(Exercise brief):
Repeat each line of the material exactly.

◇ ◇ ◇ ◇ ◇ ◇ ◇

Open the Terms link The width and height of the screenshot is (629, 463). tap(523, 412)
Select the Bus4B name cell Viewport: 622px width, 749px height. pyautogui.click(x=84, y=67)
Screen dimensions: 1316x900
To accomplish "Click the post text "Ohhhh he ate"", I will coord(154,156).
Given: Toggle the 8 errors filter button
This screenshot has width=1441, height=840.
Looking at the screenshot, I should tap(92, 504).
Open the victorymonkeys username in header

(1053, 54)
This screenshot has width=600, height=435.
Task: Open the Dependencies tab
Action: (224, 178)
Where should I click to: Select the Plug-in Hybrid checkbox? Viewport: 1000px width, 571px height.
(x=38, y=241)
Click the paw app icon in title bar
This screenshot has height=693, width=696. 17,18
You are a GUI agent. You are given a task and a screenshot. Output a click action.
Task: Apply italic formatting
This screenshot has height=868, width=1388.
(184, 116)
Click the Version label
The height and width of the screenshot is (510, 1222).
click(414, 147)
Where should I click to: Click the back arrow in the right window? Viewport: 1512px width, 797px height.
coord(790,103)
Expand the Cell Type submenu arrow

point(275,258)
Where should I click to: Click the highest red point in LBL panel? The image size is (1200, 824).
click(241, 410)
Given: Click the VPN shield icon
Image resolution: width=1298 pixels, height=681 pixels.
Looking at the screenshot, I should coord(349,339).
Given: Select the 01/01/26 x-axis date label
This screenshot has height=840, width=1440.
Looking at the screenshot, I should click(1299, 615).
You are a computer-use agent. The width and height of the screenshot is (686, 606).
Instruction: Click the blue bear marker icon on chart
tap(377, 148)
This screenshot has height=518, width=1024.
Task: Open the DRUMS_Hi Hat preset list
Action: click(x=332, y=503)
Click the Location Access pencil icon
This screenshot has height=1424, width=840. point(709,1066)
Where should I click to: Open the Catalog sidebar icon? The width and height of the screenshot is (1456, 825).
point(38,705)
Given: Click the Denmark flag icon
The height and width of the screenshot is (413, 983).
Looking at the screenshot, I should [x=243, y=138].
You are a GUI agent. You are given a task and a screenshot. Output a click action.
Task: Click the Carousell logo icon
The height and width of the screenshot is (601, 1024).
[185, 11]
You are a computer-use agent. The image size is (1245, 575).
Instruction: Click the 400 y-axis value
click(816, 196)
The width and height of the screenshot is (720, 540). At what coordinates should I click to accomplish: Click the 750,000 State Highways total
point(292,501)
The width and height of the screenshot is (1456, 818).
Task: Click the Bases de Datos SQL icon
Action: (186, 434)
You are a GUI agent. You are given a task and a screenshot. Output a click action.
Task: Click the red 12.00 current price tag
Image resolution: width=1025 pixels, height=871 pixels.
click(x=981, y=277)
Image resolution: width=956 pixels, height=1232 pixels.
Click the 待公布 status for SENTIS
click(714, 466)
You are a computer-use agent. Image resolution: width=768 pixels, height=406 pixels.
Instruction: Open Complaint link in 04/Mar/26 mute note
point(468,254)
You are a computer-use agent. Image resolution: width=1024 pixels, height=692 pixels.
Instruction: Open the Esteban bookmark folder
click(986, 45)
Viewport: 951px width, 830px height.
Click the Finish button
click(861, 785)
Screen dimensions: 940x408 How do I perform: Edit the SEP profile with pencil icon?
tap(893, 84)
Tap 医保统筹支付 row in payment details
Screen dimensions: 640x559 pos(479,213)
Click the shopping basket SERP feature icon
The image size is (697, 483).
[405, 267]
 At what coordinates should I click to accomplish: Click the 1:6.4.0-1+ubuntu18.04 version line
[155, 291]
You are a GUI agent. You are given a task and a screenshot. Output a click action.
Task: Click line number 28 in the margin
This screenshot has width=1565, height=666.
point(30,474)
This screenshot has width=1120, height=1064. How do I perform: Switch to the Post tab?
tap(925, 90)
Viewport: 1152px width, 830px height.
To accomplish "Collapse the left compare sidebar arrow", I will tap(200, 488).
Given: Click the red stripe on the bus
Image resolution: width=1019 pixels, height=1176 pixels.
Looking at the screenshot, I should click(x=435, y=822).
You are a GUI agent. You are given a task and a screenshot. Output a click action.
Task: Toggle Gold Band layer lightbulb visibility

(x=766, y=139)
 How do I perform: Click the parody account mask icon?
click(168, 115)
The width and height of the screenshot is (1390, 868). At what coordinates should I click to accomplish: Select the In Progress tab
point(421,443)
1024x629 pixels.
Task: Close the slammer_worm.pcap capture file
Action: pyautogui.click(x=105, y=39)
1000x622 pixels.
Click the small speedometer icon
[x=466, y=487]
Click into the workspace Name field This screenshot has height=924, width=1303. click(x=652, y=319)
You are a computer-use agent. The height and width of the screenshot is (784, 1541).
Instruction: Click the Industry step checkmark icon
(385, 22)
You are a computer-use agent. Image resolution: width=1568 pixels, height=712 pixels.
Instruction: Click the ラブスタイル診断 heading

◇ ◇ ◇ ◇ ◇ ◇ ◇

(Written reply):
Open the Terms link The width and height of the screenshot is (629, 463). tap(523, 412)
Select the Bus4B name cell Viewport: 622px width, 749px height. pyautogui.click(x=84, y=67)
Screen dimensions: 1316x900
To accomplish "Click the post text "Ohhhh he ate"", I will coord(154,156).
Given: Toggle the 8 errors filter button
This screenshot has width=1441, height=840.
Looking at the screenshot, I should tap(92, 504).
Open the victorymonkeys username in header

(1053, 54)
This screenshot has width=600, height=435.
Task: Open the Dependencies tab
Action: (224, 178)
Where should I click to: Select the Plug-in Hybrid checkbox? Viewport: 1000px width, 571px height.
(x=38, y=241)
Click the paw app icon in title bar
This screenshot has height=693, width=696. 17,18
You are a GUI agent. You are given a task and a screenshot. Output a click action.
Task: Apply italic formatting
This screenshot has height=868, width=1388.
(184, 116)
Click the Version label
The height and width of the screenshot is (510, 1222).
click(414, 147)
Where should I click to: Click the back arrow in the right window? Viewport: 1512px width, 797px height.
coord(790,103)
Expand the Cell Type submenu arrow

point(275,258)
Where should I click to: Click the highest red point in LBL panel? The image size is (1200, 824).
click(241, 410)
Given: Click the VPN shield icon
Image resolution: width=1298 pixels, height=681 pixels.
Looking at the screenshot, I should coord(349,339).
Given: Select the 01/01/26 x-axis date label
This screenshot has height=840, width=1440.
Looking at the screenshot, I should click(1299, 615).
You are a computer-use agent. The width and height of the screenshot is (686, 606).
Instruction: Click the blue bear marker icon on chart
tap(377, 148)
This screenshot has height=518, width=1024.
Task: Open the DRUMS_Hi Hat preset list
Action: click(x=332, y=503)
Click the Location Access pencil icon
This screenshot has height=1424, width=840. point(709,1066)
Where should I click to: Open the Catalog sidebar icon? The width and height of the screenshot is (1456, 825).
point(38,705)
Given: Click the Denmark flag icon
The height and width of the screenshot is (413, 983).
Looking at the screenshot, I should [x=243, y=138].
You are a GUI agent. You are given a task and a screenshot. Output a click action.
Task: Click the Carousell logo icon
The height and width of the screenshot is (601, 1024).
[185, 11]
You are a computer-use agent. The image size is (1245, 575).
Instruction: Click the 400 y-axis value
click(816, 196)
The width and height of the screenshot is (720, 540). At what coordinates should I click to accomplish: Click the 750,000 State Highways total
point(292,501)
The width and height of the screenshot is (1456, 818).
Task: Click the Bases de Datos SQL icon
Action: (186, 434)
You are a GUI agent. You are given a task and a screenshot. Output a click action.
Task: Click the red 12.00 current price tag
Image resolution: width=1025 pixels, height=871 pixels.
click(x=981, y=277)
Image resolution: width=956 pixels, height=1232 pixels.
Click the 待公布 status for SENTIS
click(714, 466)
You are a computer-use agent. Image resolution: width=768 pixels, height=406 pixels.
Instruction: Open Complaint link in 04/Mar/26 mute note
point(468,254)
You are a computer-use agent. Image resolution: width=1024 pixels, height=692 pixels.
Instruction: Open the Esteban bookmark folder
click(986, 45)
Viewport: 951px width, 830px height.
Click the Finish button
click(861, 785)
Screen dimensions: 940x408 How do I perform: Edit the SEP profile with pencil icon?
tap(893, 84)
Tap 医保统筹支付 row in payment details
Screen dimensions: 640x559 pos(479,213)
Click the shopping basket SERP feature icon
The image size is (697, 483).
[405, 267]
 At what coordinates should I click to accomplish: Click the 1:6.4.0-1+ubuntu18.04 version line
[155, 291]
You are a GUI agent. You are given a task and a screenshot. Output a click action.
Task: Click line number 28 in the margin
This screenshot has width=1565, height=666.
point(30,474)
This screenshot has width=1120, height=1064. How do I perform: Switch to the Post tab?
tap(925, 90)
Viewport: 1152px width, 830px height.
To accomplish "Collapse the left compare sidebar arrow", I will tap(200, 488).
Given: Click the red stripe on the bus
Image resolution: width=1019 pixels, height=1176 pixels.
Looking at the screenshot, I should click(x=435, y=822).
You are a GUI agent. You are given a task and a screenshot. Output a click action.
Task: Toggle Gold Band layer lightbulb visibility

(x=766, y=139)
 How do I perform: Click the parody account mask icon?
click(168, 115)
The width and height of the screenshot is (1390, 868). At what coordinates should I click to accomplish: Select the In Progress tab
point(421,443)
1024x629 pixels.
Task: Close the slammer_worm.pcap capture file
Action: pyautogui.click(x=105, y=39)
1000x622 pixels.
Click the small speedometer icon
[x=466, y=487]
Click into the workspace Name field This screenshot has height=924, width=1303. click(x=652, y=319)
You are a computer-use agent. The height and width of the screenshot is (784, 1541).
Instruction: Click the Industry step checkmark icon
(385, 22)
You are a computer-use agent. Image resolution: width=1568 pixels, height=712 pixels.
Instruction: Click the ラブスタイル診断 heading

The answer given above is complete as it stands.